__Passage shown__
= = = = = = =

Her “Revelations” is a slim book that packs in dense layers of scholarship and meaning. The Book of Revelation, attributed by Ms. Pagels to John of Patmos, is the last book in the New Testament and the only one that’s apocalyptic rather than historical or morally prescriptive. It’s a sensorium of dreams and nightmares, of beasts and dragons. It contains prophecies of divine judgment upon the wicked and has terrified motel-room browsers of the Gideon Bible for decades.

Ms. Pagels places the book in the context of what she calls “wartime literature.” John had very likely witnessed the skirmishes in A.D. 66, when militant Jews, aflame with religious fervor, prepared to wage war against Rome for both its decadence and its occupation of Judea.

She deepens her assessment of the Book of Revelation by opening with a troubled personal note.

“I began this writing during a time of war,” she says, “when some who advocated war claimed to find its meaning in Revelation.”

Because he feared reprisals, John wrote this condemnation of Rome in florid code.

He “vividly evokes the horror of the Jewish war against Rome,” Ms. Pagels writes. “Just as the poet Marianne Moore says that poems are ‘imaginary gardens with real toads in them,’ John’s visions and monsters are meant to embody actual beings and events.” For example, most scholars now agree, she says, that the “number of the beast,” 666, spells out Emperor Nero’s imperial name.

The so-called Gnostic Gospels, the subject of Ms. Pagels’s breakthrough book, were discovered in 1945 at Nag Hammadi, in Upper Egypt. At that site scholars also found dozens of other previously unknown books of revelation. Among this volume’s central questions, then, is this one: How did John’s book of revelation become the only one included in the New Testament?

= = = = = = =

__Material__

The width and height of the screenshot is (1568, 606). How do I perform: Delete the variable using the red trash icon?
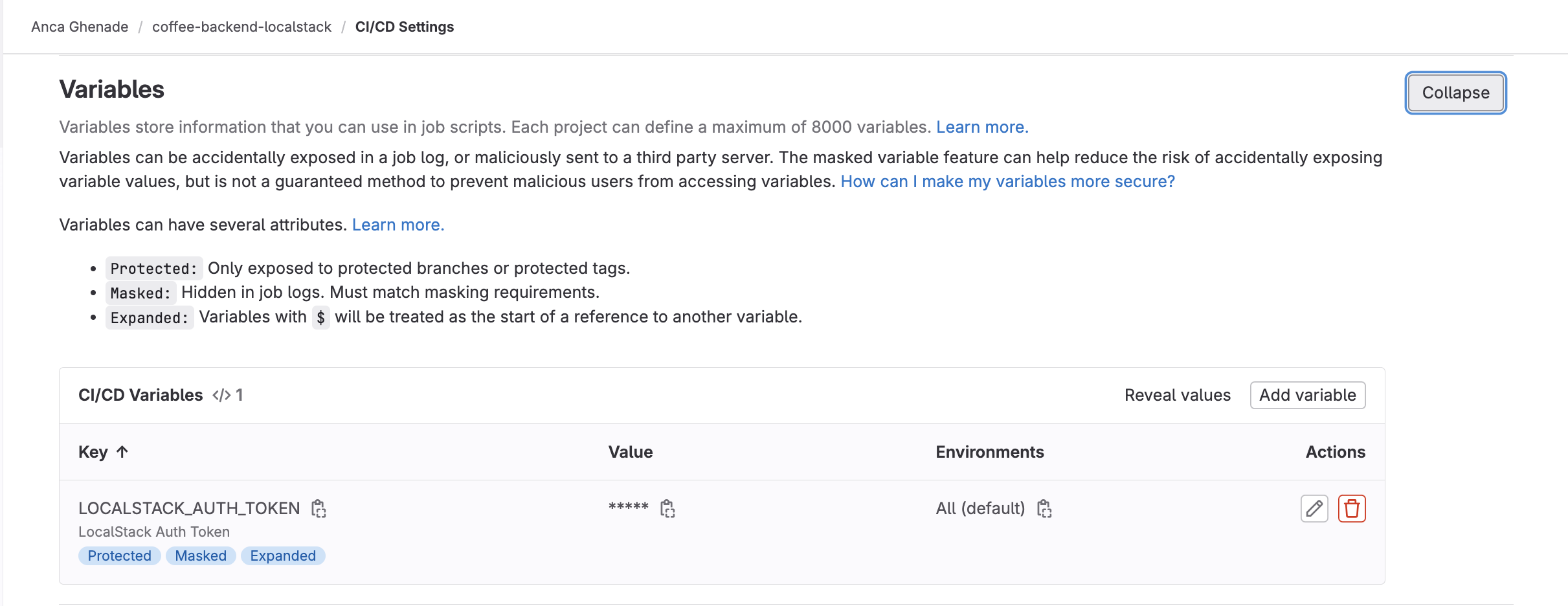[1352, 508]
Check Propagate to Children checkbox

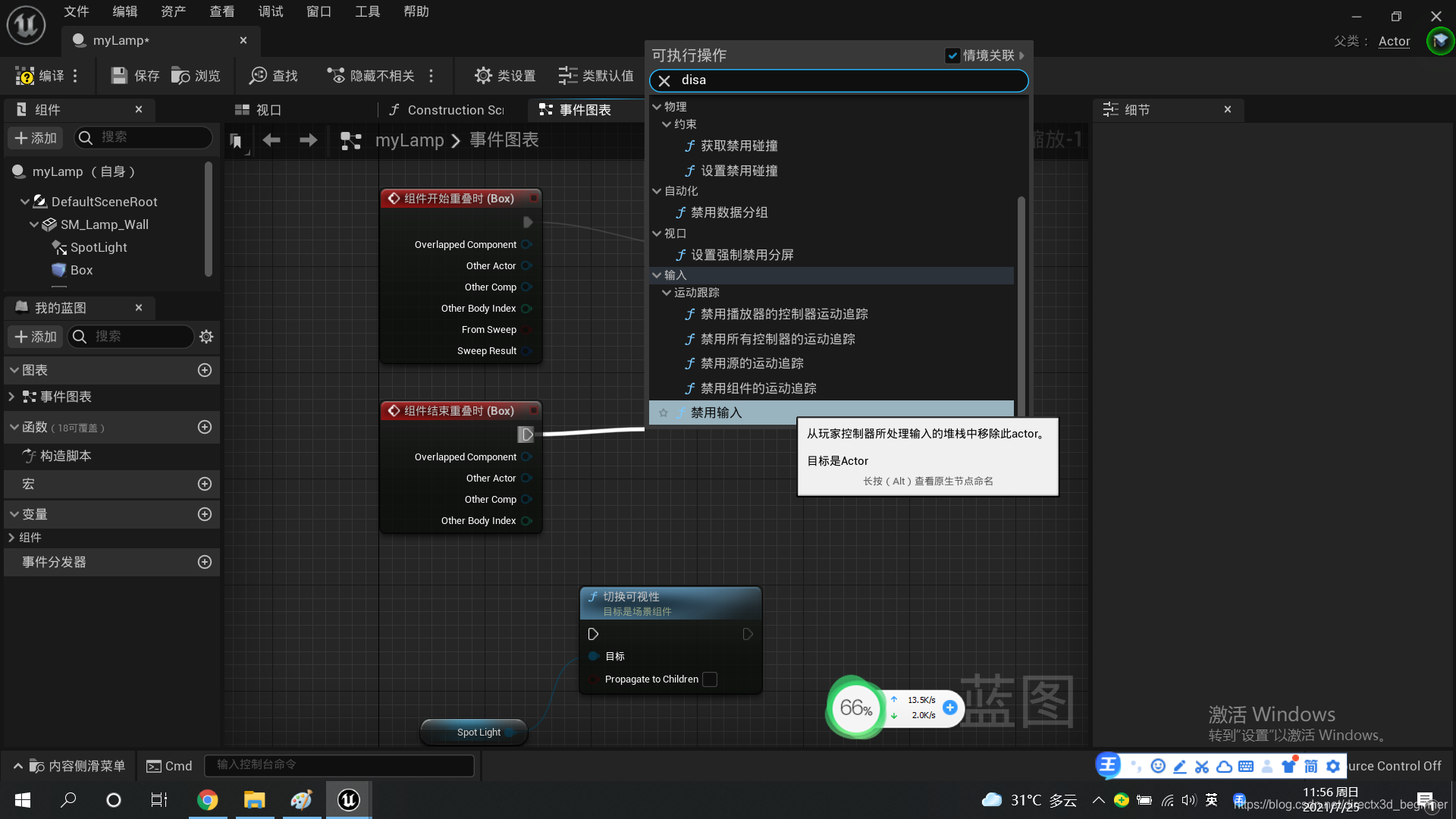click(710, 679)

= = = = = = =

__What you will do__
(A) In the book review, where and in what year were the so-called Gnostic Gospels discovered?
(B) Set down word for word the part of the book review that starts at the words "Ms. Pagels places" and ends after the words "troubled personal note.".
(C) Take the book review further, writing on from its last sentence.

__The answers__
(A) They were discovered in 1945 at Nag Hammadi, in Upper Egypt.

(B)
Ms. Pagels places the book in the context of what she calls “wartime literature.” John had very likely witnessed the skirmishes in A.D. 66, when militant Jews, aflame with religious fervor, prepared to wage war against Rome for both its decadence and its occupation of Judea.

She deepens her assessment of the Book of Revelation by opening with a troubled personal note.

(C)
Ms. Pagels approaches this question from many angles but agrees with those scholars who have suggested that John’s revelations were less esoteric than many of the others, which were aimed at a spiritual elite. John was aiming at a broad public.

The others, she writes, “tend to prescribe arduous prayer, study and spiritual discipline, like Jewish mystical texts and esoteric Buddhist teachings, for those engaged in certain kinds of spiritual quest.”

What’s more, she writes, because John’s revelations end optimistically, in a new Jerusalem, not in total destruction, they speak not just to what we fear but also to “what we hope.”

John’s visions, throughout the centuries, have been applicable to almost every conflict or fit of us-against-the-world madness. Charles Manson read the Book of Revelation before his followers’ rampages; Hitler, encouraged by Joseph Goebbels, apparently read himself into the narrative as a holy redeemer, while the rest of the civilized world saw him as the book’s beast.

For a work that contemplates a hell made on earth, Ms. Pagels’s book rarely produces much heat of its own. It drifts above the issues like an intellectual satellite.

One of her great gifts is much in abundance, however: her ability to ask, and answer, the plainest questions about her material without speaking down to her audience. She often pauses to ask things like, “Who wrote this book?” and “What is revelation?” and “What could these nightmare visions mean?” She must be a fiendishly good lecturer.

The Book of Revelation is not prized as being among the best-written sections of that literary anthology known as the New Testament, but Ms. Pagels is alive to how its language has percolated through history and literature. Jesus, who appears on a white horse to lead armies of angels into war, will “tread the winepress of the fury of the wrath of God,” John wrote.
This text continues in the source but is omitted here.